--- EXERCISE MATERIAL ---
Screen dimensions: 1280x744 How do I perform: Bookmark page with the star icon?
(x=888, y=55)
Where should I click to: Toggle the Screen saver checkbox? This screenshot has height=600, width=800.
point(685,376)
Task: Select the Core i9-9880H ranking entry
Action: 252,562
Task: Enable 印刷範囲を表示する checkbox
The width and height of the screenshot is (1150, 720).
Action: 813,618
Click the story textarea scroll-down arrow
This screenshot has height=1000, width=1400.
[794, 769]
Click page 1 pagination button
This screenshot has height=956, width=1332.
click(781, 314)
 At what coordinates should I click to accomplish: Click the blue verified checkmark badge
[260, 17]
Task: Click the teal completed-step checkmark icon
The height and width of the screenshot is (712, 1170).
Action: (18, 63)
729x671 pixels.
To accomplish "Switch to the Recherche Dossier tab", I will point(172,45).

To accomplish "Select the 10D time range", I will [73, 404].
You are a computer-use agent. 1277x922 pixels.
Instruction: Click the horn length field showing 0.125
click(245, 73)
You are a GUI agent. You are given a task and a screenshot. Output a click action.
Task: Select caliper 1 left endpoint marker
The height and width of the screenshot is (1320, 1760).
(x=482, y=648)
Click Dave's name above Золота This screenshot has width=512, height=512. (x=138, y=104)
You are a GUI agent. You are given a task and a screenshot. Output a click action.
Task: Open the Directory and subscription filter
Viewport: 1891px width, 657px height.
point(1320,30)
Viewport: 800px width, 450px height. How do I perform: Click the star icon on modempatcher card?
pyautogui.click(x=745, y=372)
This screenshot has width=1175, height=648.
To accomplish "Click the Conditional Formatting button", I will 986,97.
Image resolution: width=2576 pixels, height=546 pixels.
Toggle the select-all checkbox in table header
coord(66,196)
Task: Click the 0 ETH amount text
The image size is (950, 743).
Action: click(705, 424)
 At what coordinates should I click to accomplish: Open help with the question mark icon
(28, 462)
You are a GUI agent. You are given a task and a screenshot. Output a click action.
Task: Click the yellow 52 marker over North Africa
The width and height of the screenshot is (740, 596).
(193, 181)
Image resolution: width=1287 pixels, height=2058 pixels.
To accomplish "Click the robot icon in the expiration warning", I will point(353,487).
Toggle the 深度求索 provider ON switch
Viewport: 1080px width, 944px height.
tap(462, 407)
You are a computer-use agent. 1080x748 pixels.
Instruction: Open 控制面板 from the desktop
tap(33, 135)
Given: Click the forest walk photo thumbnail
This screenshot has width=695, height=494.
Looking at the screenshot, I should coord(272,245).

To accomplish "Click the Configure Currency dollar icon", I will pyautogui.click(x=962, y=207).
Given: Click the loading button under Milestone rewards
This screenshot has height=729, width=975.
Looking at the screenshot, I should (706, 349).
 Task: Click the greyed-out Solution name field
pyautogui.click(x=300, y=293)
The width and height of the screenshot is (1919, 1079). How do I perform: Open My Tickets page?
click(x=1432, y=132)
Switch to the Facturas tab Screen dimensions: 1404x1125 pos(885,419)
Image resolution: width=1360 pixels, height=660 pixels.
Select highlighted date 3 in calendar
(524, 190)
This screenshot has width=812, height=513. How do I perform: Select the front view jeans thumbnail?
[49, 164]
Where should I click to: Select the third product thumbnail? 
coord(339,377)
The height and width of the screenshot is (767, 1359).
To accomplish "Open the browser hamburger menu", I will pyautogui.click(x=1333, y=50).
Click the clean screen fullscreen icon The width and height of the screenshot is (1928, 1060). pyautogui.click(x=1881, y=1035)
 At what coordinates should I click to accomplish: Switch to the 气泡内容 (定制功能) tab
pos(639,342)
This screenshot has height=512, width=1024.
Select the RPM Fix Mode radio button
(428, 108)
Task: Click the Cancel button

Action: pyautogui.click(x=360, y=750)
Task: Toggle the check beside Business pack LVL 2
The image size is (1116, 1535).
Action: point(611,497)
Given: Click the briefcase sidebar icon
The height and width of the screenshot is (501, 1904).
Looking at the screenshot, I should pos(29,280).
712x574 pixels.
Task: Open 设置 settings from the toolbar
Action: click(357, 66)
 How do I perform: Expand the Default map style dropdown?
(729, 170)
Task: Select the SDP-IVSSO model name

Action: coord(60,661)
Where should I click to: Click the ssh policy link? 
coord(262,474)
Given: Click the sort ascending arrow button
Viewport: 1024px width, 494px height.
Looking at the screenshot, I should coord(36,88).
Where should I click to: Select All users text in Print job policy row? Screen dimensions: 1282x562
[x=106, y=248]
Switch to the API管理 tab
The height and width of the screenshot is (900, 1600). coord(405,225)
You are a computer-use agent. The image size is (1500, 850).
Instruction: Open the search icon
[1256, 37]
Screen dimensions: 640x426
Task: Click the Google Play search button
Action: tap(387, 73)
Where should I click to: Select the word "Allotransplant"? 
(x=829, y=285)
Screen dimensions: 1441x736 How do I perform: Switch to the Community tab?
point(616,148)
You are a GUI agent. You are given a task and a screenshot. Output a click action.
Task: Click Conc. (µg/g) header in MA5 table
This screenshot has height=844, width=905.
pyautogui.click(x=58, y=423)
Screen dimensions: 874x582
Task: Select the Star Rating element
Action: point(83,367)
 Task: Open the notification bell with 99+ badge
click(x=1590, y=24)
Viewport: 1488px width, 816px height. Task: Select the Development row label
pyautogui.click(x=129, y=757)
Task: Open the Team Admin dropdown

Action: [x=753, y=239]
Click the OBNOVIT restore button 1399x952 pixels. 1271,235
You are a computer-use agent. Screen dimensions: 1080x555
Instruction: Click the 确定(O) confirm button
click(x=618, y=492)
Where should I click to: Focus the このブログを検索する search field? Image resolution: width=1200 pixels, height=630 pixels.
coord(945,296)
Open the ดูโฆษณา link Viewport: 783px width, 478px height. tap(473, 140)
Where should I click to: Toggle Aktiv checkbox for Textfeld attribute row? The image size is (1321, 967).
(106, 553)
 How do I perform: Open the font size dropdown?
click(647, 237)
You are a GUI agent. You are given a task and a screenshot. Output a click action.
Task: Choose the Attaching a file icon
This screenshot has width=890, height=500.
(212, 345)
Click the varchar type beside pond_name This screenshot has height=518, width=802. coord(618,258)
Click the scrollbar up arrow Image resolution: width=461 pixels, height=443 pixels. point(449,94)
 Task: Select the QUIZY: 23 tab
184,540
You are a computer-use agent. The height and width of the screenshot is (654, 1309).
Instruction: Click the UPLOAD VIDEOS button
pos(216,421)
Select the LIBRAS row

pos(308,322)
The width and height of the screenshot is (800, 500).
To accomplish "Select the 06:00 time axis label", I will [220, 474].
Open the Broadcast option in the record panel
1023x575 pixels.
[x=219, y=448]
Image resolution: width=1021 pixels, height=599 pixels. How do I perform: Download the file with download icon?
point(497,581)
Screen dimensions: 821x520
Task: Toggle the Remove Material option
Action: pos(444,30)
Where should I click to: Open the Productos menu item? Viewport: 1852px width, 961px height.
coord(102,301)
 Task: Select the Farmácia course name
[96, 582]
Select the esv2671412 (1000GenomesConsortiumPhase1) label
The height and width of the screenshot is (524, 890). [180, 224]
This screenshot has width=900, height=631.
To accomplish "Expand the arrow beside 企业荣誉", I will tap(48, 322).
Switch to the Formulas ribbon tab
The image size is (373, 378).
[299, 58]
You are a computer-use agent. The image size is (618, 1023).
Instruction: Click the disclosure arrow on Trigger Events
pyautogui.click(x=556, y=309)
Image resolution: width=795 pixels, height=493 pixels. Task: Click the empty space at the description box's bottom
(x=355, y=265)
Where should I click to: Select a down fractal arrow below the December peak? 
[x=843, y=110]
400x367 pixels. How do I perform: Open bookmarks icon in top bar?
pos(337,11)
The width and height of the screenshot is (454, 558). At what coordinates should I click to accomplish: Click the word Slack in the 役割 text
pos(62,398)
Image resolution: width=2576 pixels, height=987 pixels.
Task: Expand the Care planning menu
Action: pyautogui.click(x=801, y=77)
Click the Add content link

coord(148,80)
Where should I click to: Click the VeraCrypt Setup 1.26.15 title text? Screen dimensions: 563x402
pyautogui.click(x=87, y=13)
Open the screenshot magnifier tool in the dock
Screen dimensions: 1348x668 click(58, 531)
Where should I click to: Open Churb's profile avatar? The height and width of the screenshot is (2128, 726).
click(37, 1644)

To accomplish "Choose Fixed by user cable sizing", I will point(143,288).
---
## HOW TO COMPLETE THIS TASK
Scan the data above. Return every line with "time" in it.

## FINAL ANSWER
To accomplish "Select the 10D time range", I will [73, 404].
To accomplish "Select the 06:00 time axis label", I will [220, 474].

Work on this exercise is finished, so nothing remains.